Phone calls made home by undergraduate students

Because this study has two independent variables and one dependent variable, a factorial ANOVA design is most appropriate. The gender factor has two levels: male and female, and the year factor has four levels (freshmen, sophomore, junior, or senior), meaning we have a 4×2 ANOVA design. Because we have a 4×2 ANOVA design, one interaction effect is possible (between the gender and year factors) and two main effects are possible. Univariate analysis of variance (factorial ANOVA) was conducted on SPSS 18. 0 to determine the significance of these three possible effects. The first thing to check when conducting a factorial ANOVA is Levene’s Test of the equal variance assumption. This test had a p= 0. 624, indicating that the equal variance assumption has not been violated. Since we can assume equal variance, we can use the given F and p statistics given in the between-subjects table.

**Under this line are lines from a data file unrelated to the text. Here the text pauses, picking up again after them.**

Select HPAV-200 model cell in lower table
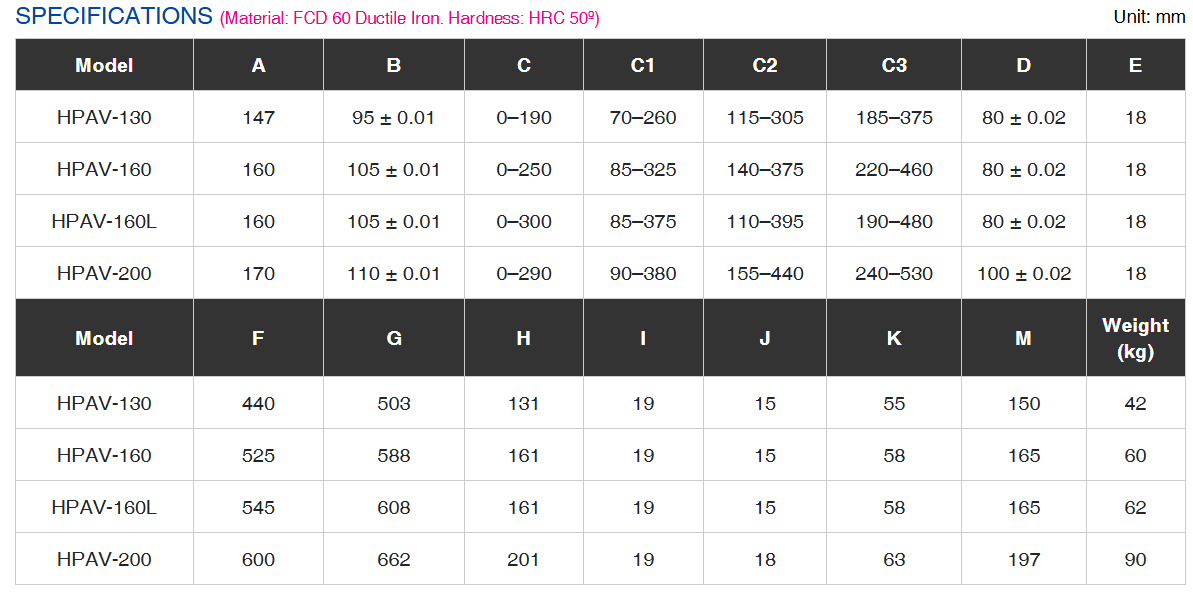The height and width of the screenshot is (598, 1193). [x=104, y=559]
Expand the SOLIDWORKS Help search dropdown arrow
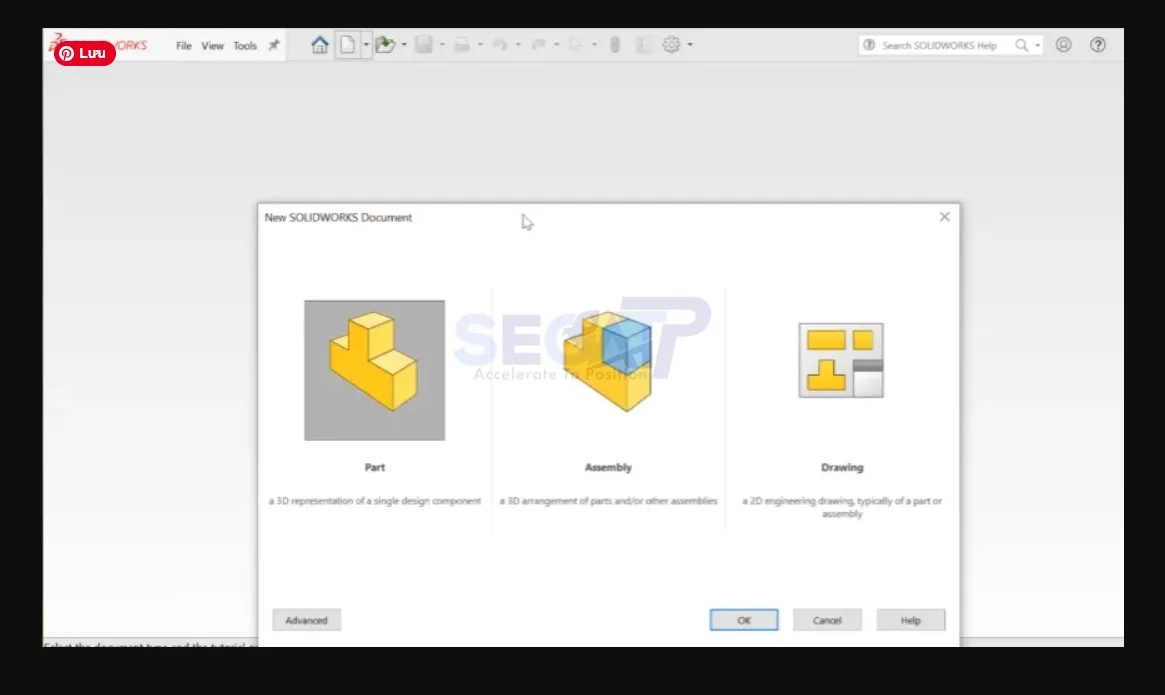Image resolution: width=1165 pixels, height=695 pixels. [x=1037, y=45]
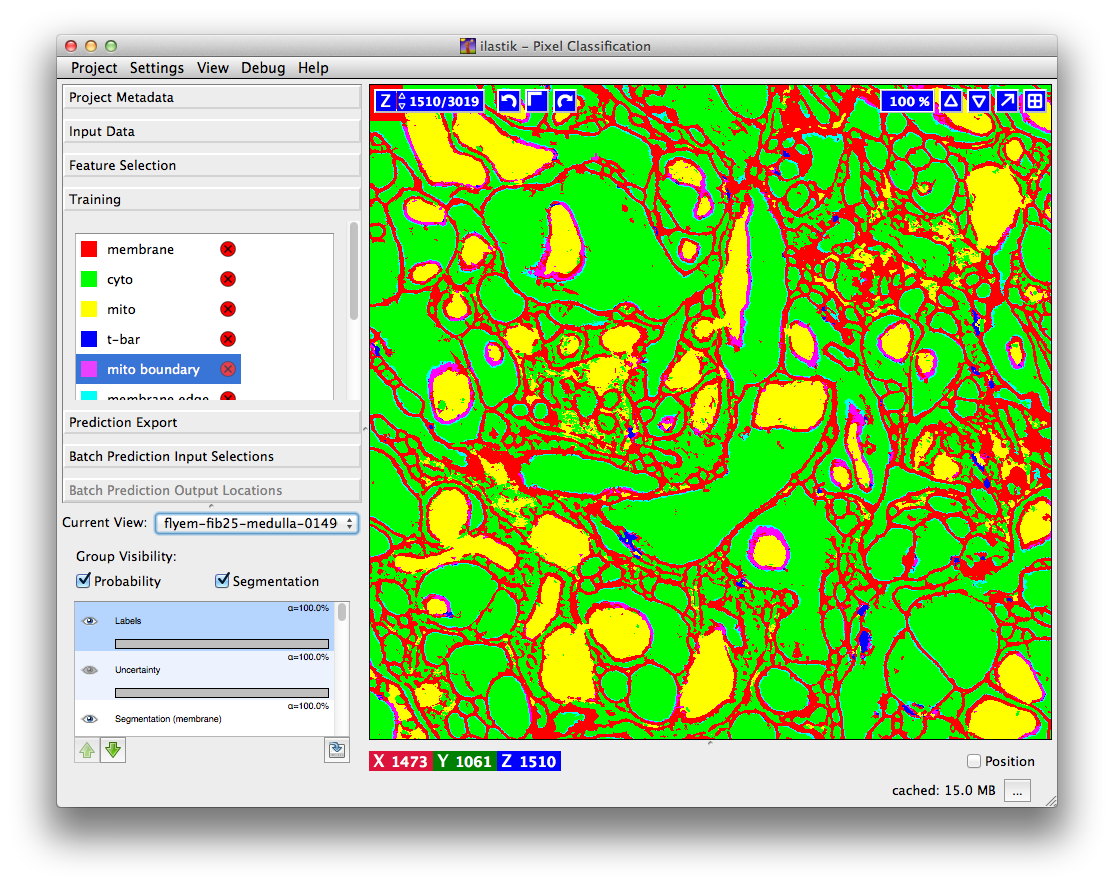Click the layer export icon button
This screenshot has height=886, width=1114.
337,750
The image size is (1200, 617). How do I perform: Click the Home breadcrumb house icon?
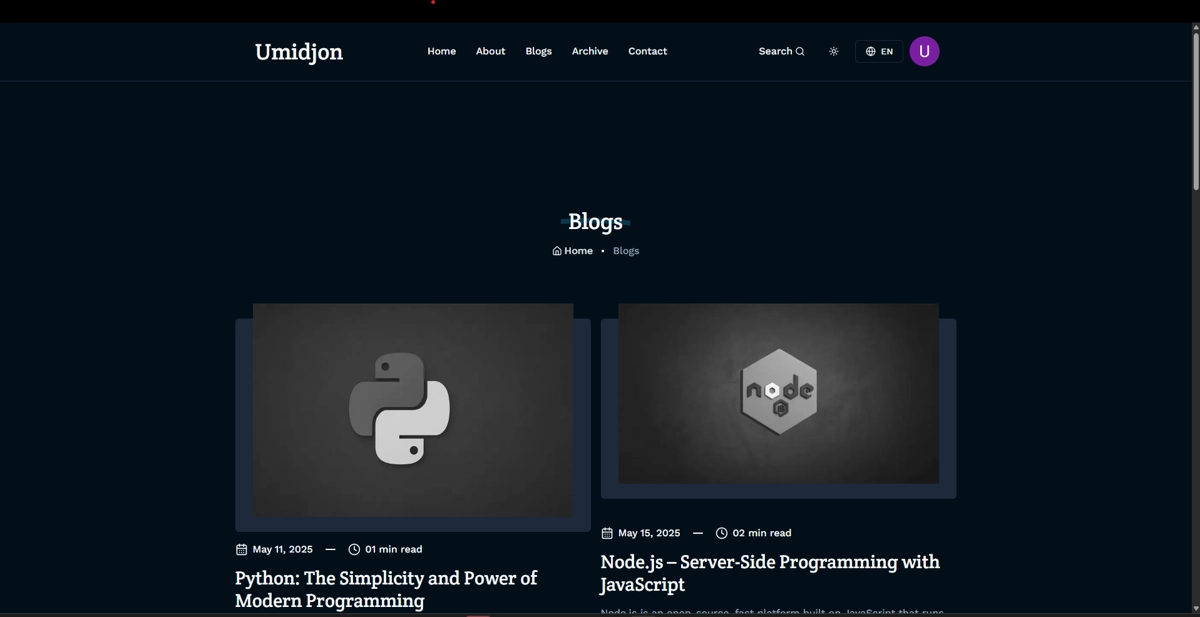557,251
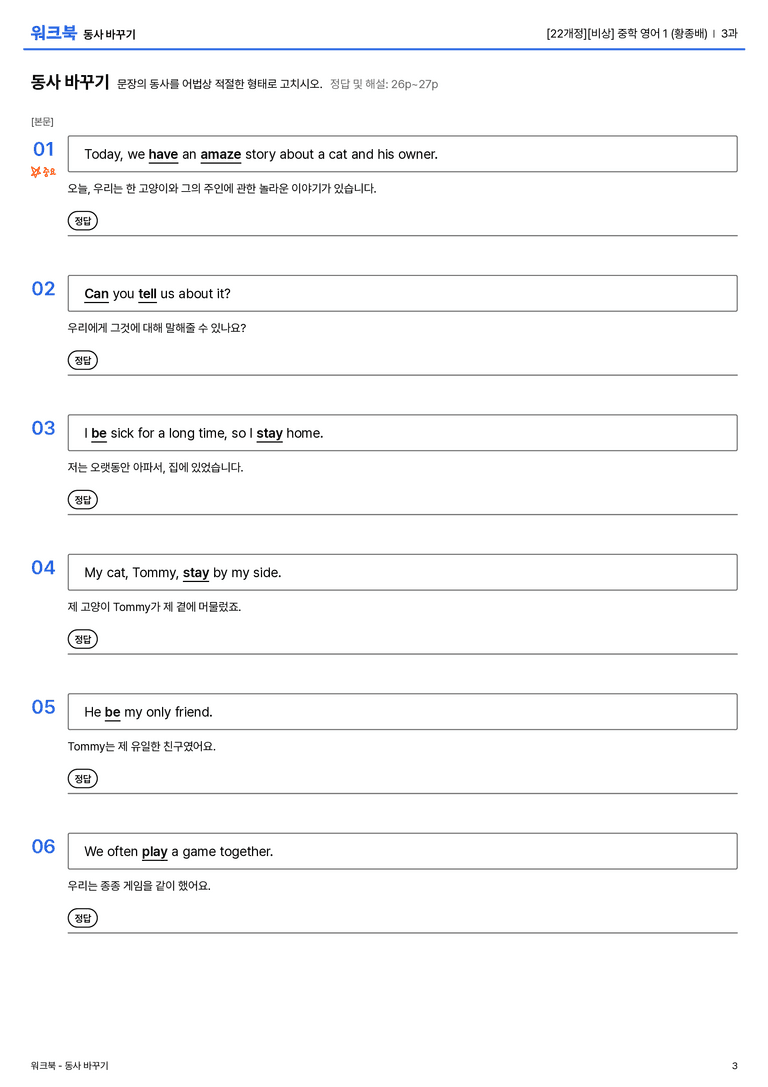Screen dimensions: 768x1087
Task: Click the underlined word 'tell'
Action: (147, 294)
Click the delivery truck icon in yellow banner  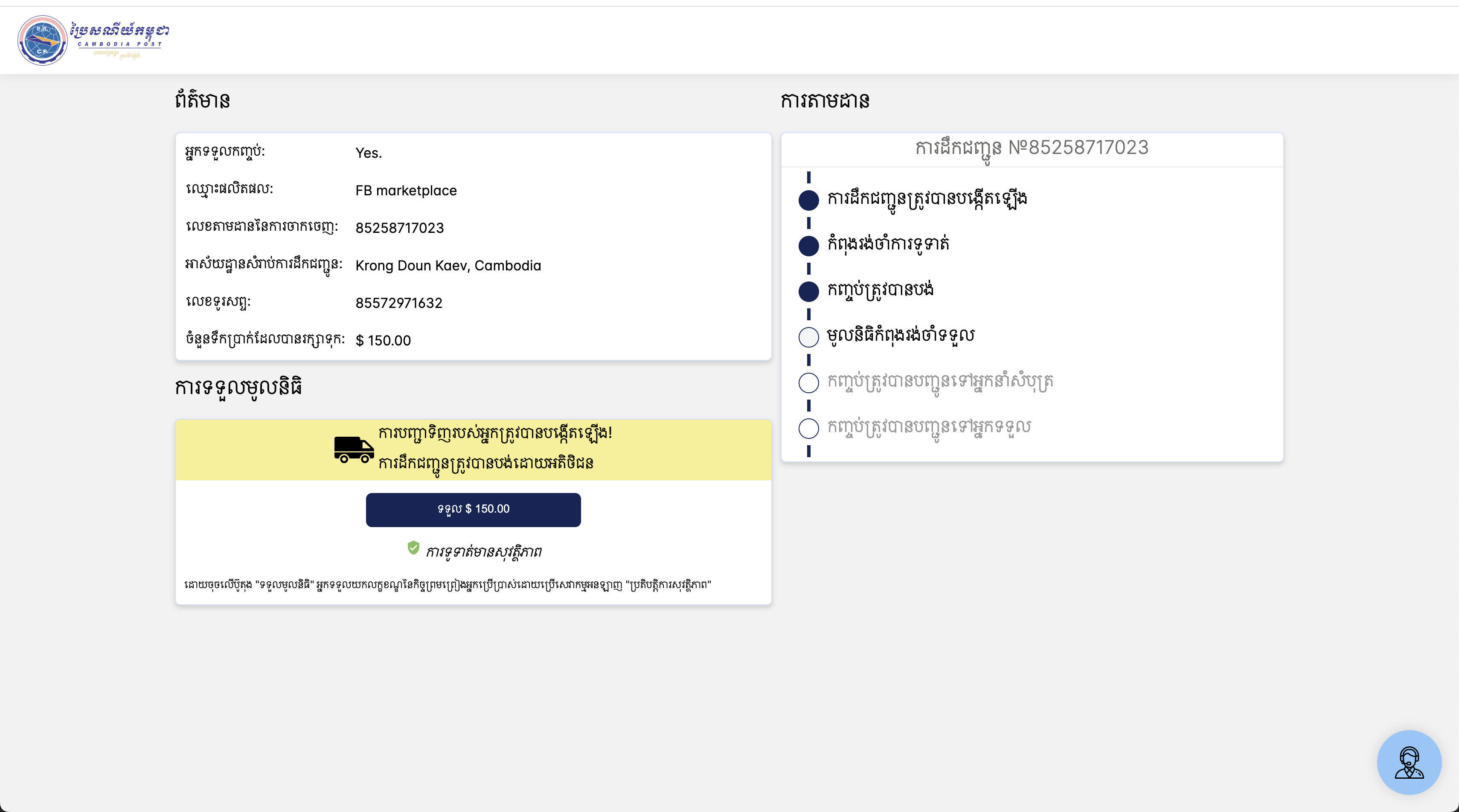coord(354,450)
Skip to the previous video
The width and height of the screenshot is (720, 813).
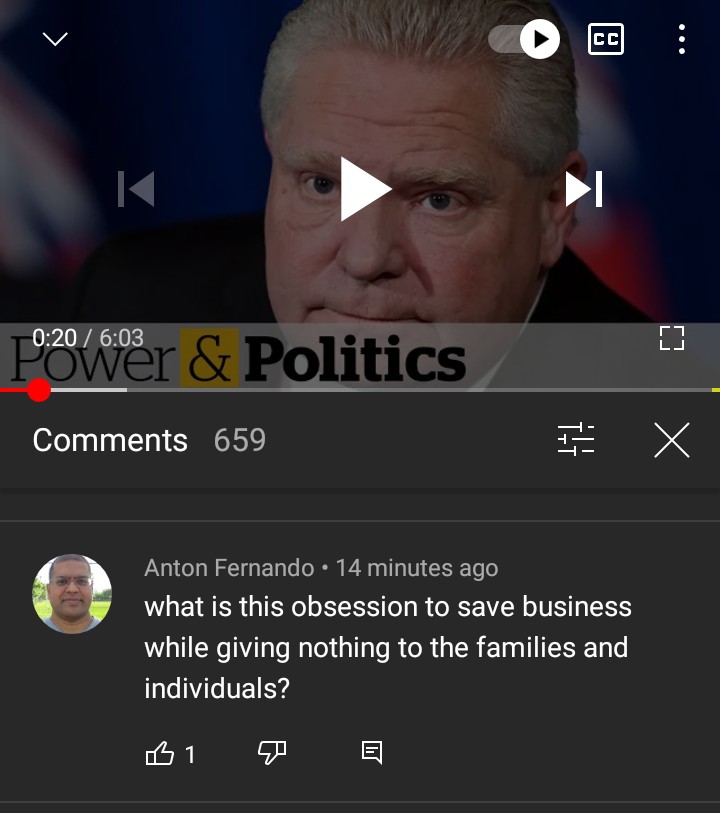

The 4×2 ANOVA failed to demonstrate an interaction effect at the 0. 05 error level between class and gender (F(3, 32)= 0. 901, p= 0. 451), but did demonstrate a significant main effect for class (F(3, 32)= 18. 342, p <0. 001). Class had a partial eta-squared (effect size) or 0. 632 (large) and an observed power of 1. 000 (large). ANOVA results failed to demonstrate a significant main effect for gender (F(1, 32)= 0. 900, p= 0. 331). Descriptive statistics and the ANOVA table for the sample are available in the appendix of this document. Because a significant main effect for the class was demonstrated, a post hoc test testing the differences between levels of this factor is necessary. A Bonferroni post-hoc test was chosen and is included in the appendix of this document. The post-hoc test showed significant differences between freshmen and every other class, but no significant differences between sophomores, juniors, or seniors. The post-hoc table has been included in the appendix of this document. To verify and display that no interaction effect could be demonstrated, a graph was created plotting cell means across class levels. Because the two lines appear to be close to parallel, an interaction effect cannot be demonstrated. Whether the freshmen are calling home because they feel isolated or they are isolated because they call home more often is impossible to tell by this study. This 4x2 ANOVA was not designed to show causality, but instead demonstrates interesting and pertinent findings of undergraduate freshmen and their relationship with home and peers.